In Argentina, the pro-business mayor of Buenos Aires, Mauricio Macri, came from behind in the polls to win the presidency on a promise to undo many of Fernández's leftist policies, especially on the economy. In his first week on the job, he dismantled taxes on farm exports as well as currency controls blamed for a flourishing black market.

In Brazil, President Dilma Rousseff is fighting for her political life. Impeachment proceedings were introduced this month in congress over accusations she broke fiscal rules to cover up budget gaps for social spending. The probe comes against the backdrop of a shrinking economy and a widening corruption scandal at state-run oil giant Petrobras, including revelations of millions in payouts to close allies of Rousseff.

Polls indicate she's the least popular Brazilian president since the nation's return to democracy in 1985 following a long military regime.

But by far, the biggest risk of unrest is in Venezuela.

Following its victory in congressional elections, the opposition looks poised to challenge President Nicolás Maduro's increasingly fragile grip on power. Instead of letting his enemies share the political cost of painful reforms to fix triple-digit inflation and widespread shortages, Maduro so far is promising to double down on the statist policies that got Venezuela into its mess and to disregard what he calls the "bourgeois parliament."

Still, it would be a mistake to say the left has lost all of its oomph.

The Peronist movement that produced Fernández still holds a majority in Argentina's Senate, Rousseff's Workers Party remains Brazil's best-organized political faction and Maduro's allies garnered 33 percent of the vote in spite of an economy forecast to shrink as much as 10 percent this year.

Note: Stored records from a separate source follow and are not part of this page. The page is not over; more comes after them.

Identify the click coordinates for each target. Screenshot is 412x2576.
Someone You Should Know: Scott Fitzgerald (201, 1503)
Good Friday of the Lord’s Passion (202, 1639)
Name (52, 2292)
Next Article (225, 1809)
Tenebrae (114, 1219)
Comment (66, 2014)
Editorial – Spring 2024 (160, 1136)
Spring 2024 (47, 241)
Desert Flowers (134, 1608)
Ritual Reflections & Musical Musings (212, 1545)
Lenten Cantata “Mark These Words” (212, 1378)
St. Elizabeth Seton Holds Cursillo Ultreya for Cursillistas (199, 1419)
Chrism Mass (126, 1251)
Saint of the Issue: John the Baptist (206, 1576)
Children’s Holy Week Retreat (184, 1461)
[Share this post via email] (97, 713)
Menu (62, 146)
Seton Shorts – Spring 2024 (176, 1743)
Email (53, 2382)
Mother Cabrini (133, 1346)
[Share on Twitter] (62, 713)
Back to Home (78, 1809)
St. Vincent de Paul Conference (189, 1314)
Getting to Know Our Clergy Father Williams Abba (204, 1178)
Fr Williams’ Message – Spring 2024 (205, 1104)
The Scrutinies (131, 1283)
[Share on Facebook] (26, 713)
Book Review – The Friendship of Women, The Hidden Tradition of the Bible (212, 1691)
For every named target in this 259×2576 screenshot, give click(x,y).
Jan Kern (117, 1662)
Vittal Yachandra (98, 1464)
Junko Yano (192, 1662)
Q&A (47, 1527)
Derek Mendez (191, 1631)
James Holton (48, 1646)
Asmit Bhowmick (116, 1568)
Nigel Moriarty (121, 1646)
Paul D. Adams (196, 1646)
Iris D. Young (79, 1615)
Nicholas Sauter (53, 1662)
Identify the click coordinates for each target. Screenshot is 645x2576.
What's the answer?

Other leftist stalwarts in South America remain on more solid footing, including Ecuador's Rafael Correa, who enjoys a 52 percent approval rating even as his oil-dependent economy struggles to fight off recession.

Instead of a rightist revival, leadership may be splintering between pragmatists and ideologues, says Christopher Sabatini, an expert on the region who teaches at Columbia University. Even communist Cuba, long a touchstone of Latin America's left, has been looking northward in its attempt to overcome a half century of mistrust and conflict with the U.S.

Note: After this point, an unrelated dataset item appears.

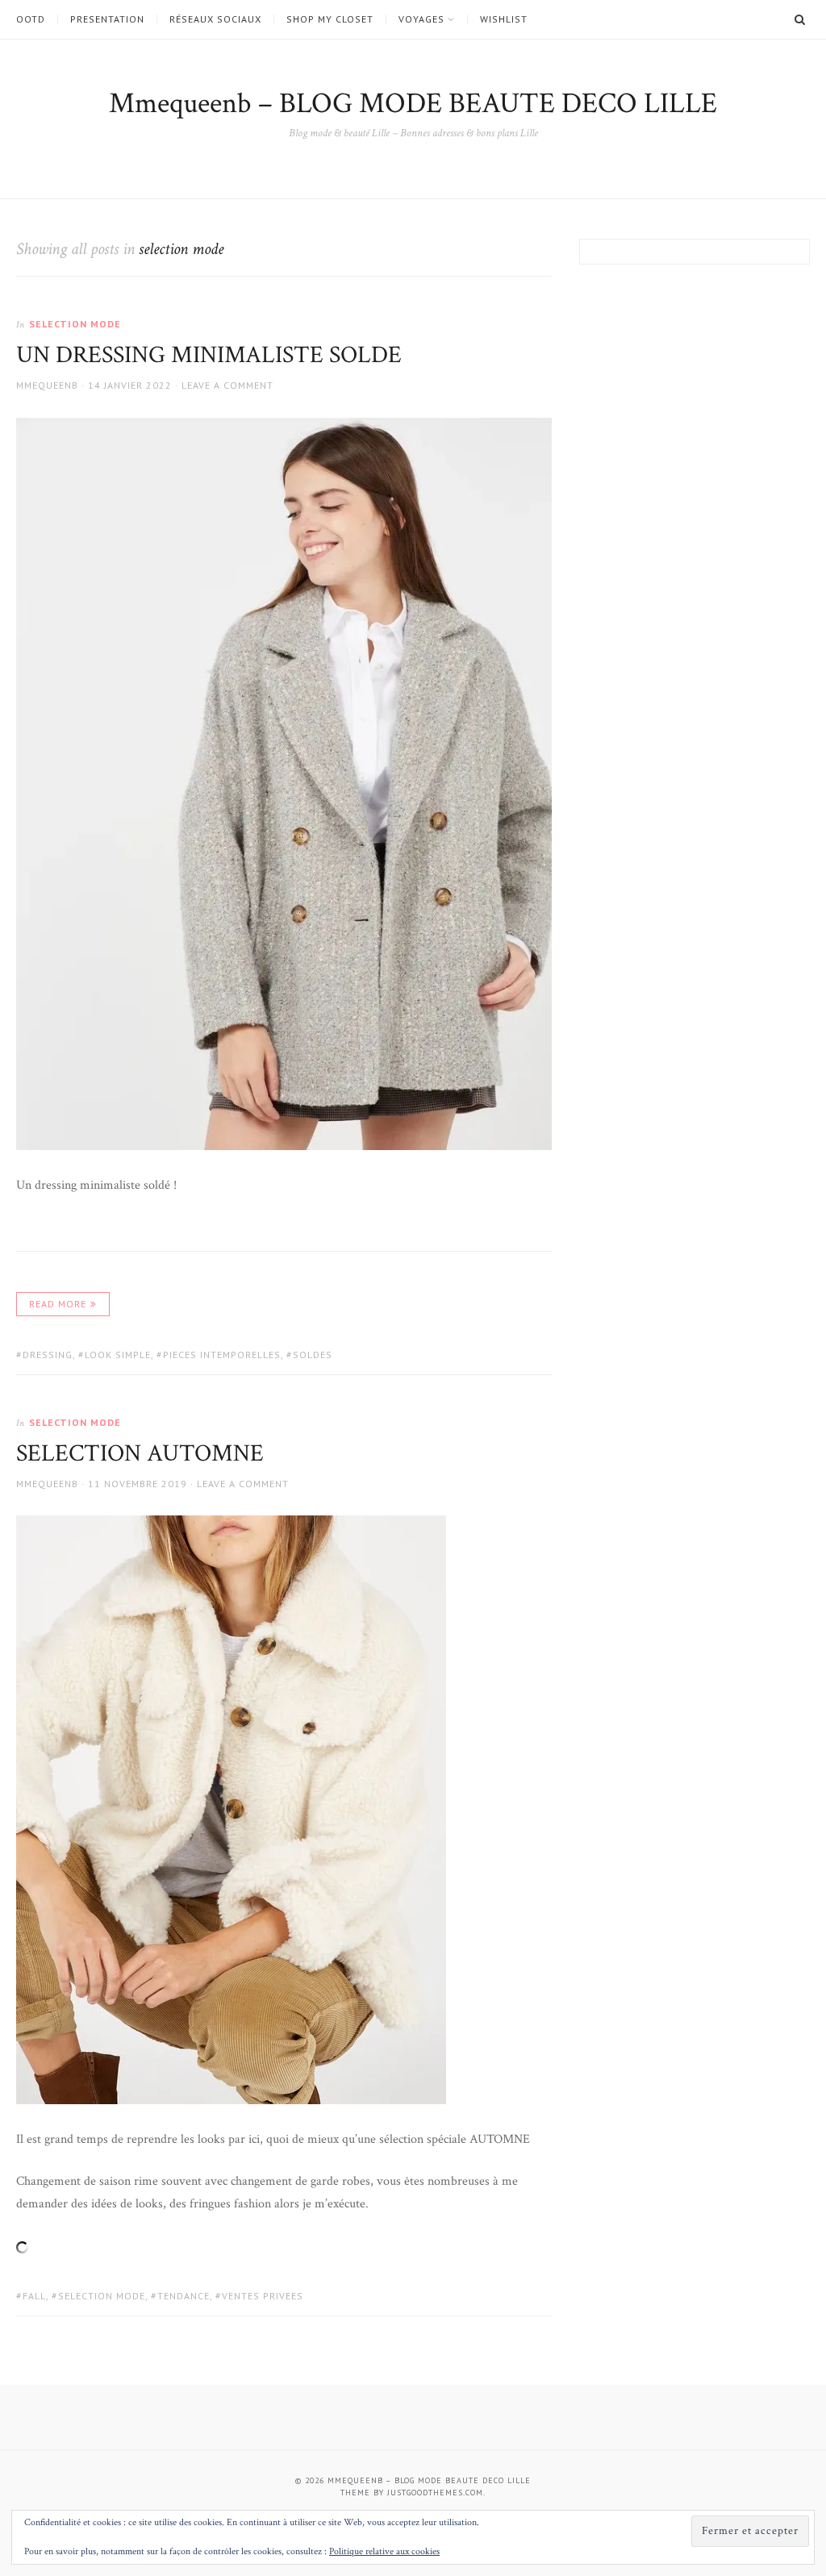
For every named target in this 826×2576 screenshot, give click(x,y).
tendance (183, 2296)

Early evidence of that shift came at Macri's swearing-in ceremony. While an embittered Fernández and Maduro were notable no-shows, Correa and Bolivia's Evo Morales were both in attendance. Morales even played soccer with Macri, a former president of the popular Boca Juniors team, just hours after attending a farewell rally with Fernández and her supporters.

Conservative pols who traditionally trumpeted free-market policies have also embraced the left's legacy of social programs that tackle widespread poverty.

Macri went to great lengths during his campaign to make clear he would keep a safety net for the poor. Venezuela's opposition coalition, countering government allegations that it would auction the nation's wealth to the likes of the International Monetary Fund, said that one of its first legislative priorities will be granting property titles to the millions of families given free housing by Chávez.

Going forward, the center-right is promising to ease hostility toward Washington and use less of the global grandstanding that saw Chávez and Argentina expand ties with Iran. Instead they say they want to focus more on fixing their economies by bolstering fiscal and monetary controls, fighting corruption and restoring independence to courts and other institutions.

"The right has clearly learned its lessons," said Sabatini, who is also the director of Global Americans, a group promoting free trade. "While many people still believe the left, the economic crisis is so severe that more are more are willing to gamble on change."